Não era a simples citação desses temas pelos pacientes que me chamava a atenção, afinal de contas as pessoas, no dia- a-dia, fazem referência à família, à religiosidade e às suas origens, porém naqueles pacientes, limitados a um leito hospitalar, a fala se apresentava carregada de muita emoção, de significados bem definidos, denotando reflexões profundas sobre os assuntos que abordavam. Alguns deles, por exemplo, falavam da esposa e dos filhos como se houvessem descoberto, somente ali no hospital, um grande segredo: o de que a esposa e os filhos eram tudo o que tinham de mais importante na vida.
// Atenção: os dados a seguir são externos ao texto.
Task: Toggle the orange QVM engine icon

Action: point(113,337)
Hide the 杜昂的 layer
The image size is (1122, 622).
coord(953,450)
Outros aludiam à terra de origem e citava os pais, irmãos e amigos distantes, numa fala tão carregada de nostalgia e emoção que pareciam nunca antes, fora do hospital, terem se apercebido da importância de suas raízes. Em referência à religiosidade, expressada na figura de Deus, não era diferente: pareceu-me que o momento de angústia aflora a fé, confere-lhe vida e cores tão fortes, diferente da maneira como ela é banalizada no cotidiano da vida das pessoas.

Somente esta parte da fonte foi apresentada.